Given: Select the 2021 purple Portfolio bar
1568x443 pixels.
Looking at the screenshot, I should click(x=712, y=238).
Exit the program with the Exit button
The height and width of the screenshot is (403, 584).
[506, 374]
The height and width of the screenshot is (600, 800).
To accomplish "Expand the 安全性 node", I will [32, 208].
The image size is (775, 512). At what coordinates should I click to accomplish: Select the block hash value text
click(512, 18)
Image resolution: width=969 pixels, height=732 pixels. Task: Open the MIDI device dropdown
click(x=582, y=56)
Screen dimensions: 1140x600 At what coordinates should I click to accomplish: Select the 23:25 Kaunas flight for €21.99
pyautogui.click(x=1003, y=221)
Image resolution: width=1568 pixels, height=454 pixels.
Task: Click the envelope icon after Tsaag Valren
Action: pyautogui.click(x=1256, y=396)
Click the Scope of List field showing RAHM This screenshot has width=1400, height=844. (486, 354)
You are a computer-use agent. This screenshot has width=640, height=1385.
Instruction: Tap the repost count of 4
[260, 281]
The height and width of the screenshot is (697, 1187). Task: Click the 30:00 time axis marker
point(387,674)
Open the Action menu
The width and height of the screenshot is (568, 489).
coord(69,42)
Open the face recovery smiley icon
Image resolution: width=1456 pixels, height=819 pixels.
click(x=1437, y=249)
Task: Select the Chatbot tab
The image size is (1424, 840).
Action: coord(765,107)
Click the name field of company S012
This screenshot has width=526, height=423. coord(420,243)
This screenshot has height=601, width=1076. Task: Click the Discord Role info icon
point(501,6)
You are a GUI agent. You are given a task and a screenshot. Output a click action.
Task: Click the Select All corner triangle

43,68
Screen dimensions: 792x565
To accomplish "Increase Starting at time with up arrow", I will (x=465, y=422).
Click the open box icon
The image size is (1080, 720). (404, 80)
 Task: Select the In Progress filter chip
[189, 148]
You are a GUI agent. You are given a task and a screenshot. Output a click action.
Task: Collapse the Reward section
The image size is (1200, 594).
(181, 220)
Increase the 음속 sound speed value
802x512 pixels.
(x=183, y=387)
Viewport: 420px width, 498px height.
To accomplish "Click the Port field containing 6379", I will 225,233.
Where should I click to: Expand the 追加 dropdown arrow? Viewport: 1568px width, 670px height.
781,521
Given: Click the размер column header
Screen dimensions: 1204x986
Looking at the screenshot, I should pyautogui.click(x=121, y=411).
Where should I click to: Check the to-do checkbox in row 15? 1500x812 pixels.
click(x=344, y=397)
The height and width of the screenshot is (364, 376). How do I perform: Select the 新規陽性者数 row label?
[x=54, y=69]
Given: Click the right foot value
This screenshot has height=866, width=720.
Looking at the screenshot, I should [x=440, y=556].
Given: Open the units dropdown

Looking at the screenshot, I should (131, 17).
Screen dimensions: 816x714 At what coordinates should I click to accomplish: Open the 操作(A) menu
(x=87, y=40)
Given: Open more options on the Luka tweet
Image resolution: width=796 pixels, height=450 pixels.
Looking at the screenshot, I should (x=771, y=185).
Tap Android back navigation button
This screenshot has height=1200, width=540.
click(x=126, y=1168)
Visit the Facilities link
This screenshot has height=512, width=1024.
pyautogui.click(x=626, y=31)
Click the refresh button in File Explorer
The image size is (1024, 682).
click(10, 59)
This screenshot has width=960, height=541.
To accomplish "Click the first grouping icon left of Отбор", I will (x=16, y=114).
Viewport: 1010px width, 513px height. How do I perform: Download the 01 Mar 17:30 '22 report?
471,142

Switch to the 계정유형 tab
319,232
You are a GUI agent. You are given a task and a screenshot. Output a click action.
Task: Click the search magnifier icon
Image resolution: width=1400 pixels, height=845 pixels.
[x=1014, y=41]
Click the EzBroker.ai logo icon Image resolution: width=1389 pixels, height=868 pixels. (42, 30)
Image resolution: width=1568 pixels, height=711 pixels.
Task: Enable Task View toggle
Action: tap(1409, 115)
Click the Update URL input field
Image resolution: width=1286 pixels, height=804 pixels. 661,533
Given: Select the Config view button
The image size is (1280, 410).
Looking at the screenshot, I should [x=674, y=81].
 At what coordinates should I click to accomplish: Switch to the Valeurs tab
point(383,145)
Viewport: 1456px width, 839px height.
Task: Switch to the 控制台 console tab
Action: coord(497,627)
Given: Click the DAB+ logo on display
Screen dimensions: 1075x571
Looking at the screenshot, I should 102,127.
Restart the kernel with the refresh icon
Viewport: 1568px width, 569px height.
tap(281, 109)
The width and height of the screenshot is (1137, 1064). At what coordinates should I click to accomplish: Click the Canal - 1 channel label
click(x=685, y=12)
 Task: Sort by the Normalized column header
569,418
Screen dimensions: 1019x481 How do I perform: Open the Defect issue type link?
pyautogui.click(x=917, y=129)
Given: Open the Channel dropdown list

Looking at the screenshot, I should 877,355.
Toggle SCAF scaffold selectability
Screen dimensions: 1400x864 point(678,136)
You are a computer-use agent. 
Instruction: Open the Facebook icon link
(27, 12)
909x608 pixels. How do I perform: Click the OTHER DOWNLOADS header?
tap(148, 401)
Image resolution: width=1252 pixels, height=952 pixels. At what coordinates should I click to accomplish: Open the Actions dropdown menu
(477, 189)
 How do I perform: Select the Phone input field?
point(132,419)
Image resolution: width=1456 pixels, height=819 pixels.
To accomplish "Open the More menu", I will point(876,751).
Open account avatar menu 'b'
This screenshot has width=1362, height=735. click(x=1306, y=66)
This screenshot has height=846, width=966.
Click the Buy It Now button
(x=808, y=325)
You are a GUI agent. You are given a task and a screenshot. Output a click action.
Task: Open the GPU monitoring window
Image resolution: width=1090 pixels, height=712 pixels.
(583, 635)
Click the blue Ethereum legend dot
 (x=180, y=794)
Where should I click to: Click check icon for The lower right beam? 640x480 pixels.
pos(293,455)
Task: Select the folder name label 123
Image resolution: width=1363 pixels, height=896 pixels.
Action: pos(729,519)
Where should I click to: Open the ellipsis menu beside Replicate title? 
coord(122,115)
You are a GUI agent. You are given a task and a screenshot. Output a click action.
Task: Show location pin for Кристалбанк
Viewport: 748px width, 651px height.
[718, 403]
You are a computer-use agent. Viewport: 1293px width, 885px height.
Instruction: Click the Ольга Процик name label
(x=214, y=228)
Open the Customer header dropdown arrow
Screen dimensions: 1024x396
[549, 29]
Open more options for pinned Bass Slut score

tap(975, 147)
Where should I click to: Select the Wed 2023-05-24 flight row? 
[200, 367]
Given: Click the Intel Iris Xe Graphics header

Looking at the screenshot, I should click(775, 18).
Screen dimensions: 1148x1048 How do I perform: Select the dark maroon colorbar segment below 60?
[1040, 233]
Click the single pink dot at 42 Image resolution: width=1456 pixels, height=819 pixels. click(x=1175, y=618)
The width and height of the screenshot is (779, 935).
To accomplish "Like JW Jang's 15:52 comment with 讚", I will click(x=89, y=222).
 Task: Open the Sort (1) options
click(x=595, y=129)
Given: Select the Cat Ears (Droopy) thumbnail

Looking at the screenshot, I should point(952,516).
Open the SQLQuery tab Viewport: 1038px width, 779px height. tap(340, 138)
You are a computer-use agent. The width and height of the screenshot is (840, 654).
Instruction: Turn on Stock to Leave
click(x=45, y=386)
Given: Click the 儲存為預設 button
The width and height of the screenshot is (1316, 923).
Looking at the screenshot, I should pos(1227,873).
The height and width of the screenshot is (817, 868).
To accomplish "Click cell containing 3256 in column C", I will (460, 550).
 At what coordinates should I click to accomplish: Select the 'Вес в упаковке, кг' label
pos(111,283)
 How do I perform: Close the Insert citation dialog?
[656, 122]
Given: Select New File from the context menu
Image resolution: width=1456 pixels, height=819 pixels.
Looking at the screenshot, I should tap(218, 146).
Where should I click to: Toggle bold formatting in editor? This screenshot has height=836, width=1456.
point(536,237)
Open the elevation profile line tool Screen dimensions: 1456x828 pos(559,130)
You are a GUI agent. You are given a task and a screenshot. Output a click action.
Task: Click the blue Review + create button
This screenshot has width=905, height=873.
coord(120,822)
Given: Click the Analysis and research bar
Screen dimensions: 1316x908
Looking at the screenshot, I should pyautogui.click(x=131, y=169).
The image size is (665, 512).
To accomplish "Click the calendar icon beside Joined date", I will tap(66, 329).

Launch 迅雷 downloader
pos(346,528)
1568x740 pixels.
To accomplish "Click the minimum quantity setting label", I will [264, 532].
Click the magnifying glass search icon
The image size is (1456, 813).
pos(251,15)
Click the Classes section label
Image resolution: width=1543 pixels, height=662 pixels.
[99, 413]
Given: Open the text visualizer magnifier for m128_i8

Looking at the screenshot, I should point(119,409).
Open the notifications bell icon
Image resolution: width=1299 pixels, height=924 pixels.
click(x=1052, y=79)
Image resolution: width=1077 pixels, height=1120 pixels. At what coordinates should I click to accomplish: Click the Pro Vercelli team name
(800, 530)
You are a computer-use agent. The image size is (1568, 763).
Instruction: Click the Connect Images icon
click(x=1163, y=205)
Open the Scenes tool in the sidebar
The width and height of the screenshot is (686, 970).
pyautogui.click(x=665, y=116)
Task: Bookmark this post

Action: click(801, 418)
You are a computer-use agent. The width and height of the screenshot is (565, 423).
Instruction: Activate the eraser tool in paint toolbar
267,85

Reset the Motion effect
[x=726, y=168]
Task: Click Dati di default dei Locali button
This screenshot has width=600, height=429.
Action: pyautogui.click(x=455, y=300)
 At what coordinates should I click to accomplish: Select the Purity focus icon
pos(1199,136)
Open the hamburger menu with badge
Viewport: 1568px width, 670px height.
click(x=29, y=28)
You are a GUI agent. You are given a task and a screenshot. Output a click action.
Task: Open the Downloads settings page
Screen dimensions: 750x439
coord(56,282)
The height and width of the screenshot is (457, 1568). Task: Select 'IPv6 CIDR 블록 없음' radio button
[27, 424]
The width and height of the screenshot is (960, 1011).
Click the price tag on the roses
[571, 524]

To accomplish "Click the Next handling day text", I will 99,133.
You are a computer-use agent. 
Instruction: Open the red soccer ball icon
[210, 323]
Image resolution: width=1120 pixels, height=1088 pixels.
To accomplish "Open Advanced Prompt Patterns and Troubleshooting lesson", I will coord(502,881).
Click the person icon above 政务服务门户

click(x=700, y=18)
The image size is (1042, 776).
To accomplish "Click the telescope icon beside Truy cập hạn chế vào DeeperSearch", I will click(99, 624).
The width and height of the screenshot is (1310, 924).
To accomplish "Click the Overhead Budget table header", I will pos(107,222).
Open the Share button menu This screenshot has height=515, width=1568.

····················

Given instruction: Output the listing above, from the line containing "The width and height of the screenshot is (1310, 924)." through the end of the listing, inclusive, as a Markdown table with the columns Row and Text. Skip any blank lines.

Problem solution:
| Row | Text |
|---|---|
| 1 | The width and height of the screenshot is (1310, 924). |
| 2 | To accomplish "Click the Overhead Budget table header", I will pos(107,222). |
| 3 | Open the Share button menu This screenshot has height=515, width=1568. |